Being an indie broker means having the freedom to be nimble and change what isn’t working, but also balancing that with agents who want to be sure about their commission checks and their tools, according to panelists at Inman Connect Las Vegas on Wednesday.
In a session called, “In It to Win It: How to Achieve Each Tier of Growth” in the Indie Broker Track, Stacie Staub, founder and CEO of West + Main Homes in Colorado spoke about starting her brokerage about four and a half years ago with just her mom and growing it to about 600 agents — mostly without a business plan.
“I had a very, very succinct business plan in the beginning,” she said. “And about two weeks later, I threw it away. I’ve not written another one because it just keeps changing.
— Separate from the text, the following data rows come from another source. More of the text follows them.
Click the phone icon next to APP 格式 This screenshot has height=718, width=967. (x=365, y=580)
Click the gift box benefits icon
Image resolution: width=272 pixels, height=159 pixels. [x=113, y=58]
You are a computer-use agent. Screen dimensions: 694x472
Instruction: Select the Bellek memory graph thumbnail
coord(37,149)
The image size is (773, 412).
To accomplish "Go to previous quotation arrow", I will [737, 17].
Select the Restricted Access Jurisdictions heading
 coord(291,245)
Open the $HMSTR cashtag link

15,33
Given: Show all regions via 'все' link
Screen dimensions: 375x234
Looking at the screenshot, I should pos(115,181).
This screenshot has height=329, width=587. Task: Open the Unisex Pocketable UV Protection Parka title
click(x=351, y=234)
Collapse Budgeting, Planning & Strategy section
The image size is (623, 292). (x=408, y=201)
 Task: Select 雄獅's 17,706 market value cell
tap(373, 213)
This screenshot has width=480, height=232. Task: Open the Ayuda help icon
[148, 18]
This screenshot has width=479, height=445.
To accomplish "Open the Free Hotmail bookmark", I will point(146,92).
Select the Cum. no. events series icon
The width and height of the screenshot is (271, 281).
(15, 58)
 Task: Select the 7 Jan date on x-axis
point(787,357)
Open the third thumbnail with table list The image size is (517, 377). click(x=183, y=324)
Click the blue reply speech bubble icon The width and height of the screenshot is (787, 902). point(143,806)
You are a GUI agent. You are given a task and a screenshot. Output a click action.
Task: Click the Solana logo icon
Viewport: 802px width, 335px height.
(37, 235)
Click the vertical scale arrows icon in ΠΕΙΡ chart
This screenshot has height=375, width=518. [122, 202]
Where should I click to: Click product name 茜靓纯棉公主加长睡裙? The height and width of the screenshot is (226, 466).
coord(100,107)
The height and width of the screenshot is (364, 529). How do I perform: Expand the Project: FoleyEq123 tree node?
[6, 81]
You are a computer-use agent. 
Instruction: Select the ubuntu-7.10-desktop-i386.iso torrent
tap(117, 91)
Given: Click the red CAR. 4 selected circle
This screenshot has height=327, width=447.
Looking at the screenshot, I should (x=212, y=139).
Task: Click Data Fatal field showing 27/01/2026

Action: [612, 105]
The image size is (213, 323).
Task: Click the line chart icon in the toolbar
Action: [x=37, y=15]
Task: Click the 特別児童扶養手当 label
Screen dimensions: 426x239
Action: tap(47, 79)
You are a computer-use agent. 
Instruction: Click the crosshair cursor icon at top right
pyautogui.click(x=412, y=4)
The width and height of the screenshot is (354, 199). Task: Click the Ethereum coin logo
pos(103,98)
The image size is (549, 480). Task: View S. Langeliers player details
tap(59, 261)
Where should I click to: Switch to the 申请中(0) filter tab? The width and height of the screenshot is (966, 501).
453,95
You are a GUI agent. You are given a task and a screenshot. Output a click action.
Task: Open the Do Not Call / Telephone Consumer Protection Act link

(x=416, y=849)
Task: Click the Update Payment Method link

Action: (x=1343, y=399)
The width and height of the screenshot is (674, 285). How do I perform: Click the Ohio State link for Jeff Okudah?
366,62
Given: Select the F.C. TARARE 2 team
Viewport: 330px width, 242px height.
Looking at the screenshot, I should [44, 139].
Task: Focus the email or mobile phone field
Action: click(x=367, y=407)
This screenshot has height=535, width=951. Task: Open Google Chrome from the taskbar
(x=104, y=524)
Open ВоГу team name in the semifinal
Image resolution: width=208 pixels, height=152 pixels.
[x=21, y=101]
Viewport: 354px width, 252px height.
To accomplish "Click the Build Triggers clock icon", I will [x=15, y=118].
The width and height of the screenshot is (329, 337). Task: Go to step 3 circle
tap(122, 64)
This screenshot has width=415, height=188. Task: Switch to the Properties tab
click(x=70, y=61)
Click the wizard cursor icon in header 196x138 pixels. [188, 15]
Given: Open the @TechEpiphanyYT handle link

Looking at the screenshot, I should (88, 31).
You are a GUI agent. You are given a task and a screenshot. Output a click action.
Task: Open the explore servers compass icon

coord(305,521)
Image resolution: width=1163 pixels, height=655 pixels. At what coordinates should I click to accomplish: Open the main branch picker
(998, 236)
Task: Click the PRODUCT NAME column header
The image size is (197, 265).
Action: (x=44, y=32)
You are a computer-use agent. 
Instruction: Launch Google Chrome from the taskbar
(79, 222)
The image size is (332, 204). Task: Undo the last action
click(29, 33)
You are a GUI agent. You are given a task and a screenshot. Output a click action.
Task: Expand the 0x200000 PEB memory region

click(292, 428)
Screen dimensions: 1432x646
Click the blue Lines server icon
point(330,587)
The magic of being an indie is we’re so flexible, we’re so adaptable, we can say yes and then figure it out.”
She and her partner have a philosophy: “If it’s not easy, let’s not do it.”
“That doesn’t mean there aren’t challenges and long hours and lots of decisions to be made, but if it feels like you’re forcing it, you’re not in flow and the ninjas in here understand flow’s everything.”
She advised attendees who are thinking about starting their own independent brokerage to have one thing set in advance, however: the firm’s business model.
“Decide on your model and stick with it,” she said. “It’s really hard to switch that up on agents. I feel like we made the right decision and it’s fair, but I would never be able to change it now.”
She doesn’t recruit, relying on word of mouth from agents who know and love the brokerage.
“When you’re indie you get to make your own playbook and that’s really fun,” she said.
Elmer Morales, team lead and owner at eHomes in Southern California, said similarly he and his partner, Jackie Soto, started their firm in 2018 with no formal business plan. They’ve grown from 18 agents to more than 260 in the last three years.
“We’re interviewing anywhere from 15 to 25 agents every month and we’re not saying yes to everybody,” he said. “We have to worry about culture, which is a big deal for us.”
“We want to make sure that it’s a good human being that has no ego,” Morales added.
Staub agreed. “Hire slow, fire fast,” she said. “We hire for culture, not production. I can teach anyone to sell a lot of houses. I can’t teach them to be a nice person and take care of their clients.”
Both Staub and Morales said their brokerages use the Slack communication platform to keep their teams engaged and feeling connected.
How do they know when it’s time for someone to go? “When they stop engaging [and] participating, you gotta let go,” Morales said.
Both brokerages are “bootstrapped,” meaning they don’t have any outside investors. West + Main only has 14 people on staff and low overhead, according to Staub.
“We really are careful about what we spend on technology,” she said. “We make very, very informed, slow decisions on that stuff. Brokers think that there’s this magic platform that’s gonna sell houses for your agents and there isn’t.”
The tech products she offers were those she’d been using to train and manage agents even before she started West + Main: Real Estate Webmasters’ website and customer relationship management (CRM) system, a Squarespace blog, RealSatisfied’s customer satisfaction measurement tool, MailChimp for newsletters and Brokermint for back-office management.
The brokerage hasn’t changed any of those tools since its inception except for Brokermint, which she added on a couple of years ago.
“Agents don’t really love change, so switching up the technology and making them learn it [isn’t great] — really, really try to decide on something in the beginning and stick with it,” she said.
If agents don’t adopt a particular technology, eHomes is quick to pull the plug, according to Morales. The brokerage uses Sisu to track its sales and performance metrics daily, SkySlope for transaction management, Ylopo for digital marketing and a CRM from Follow Up Boss.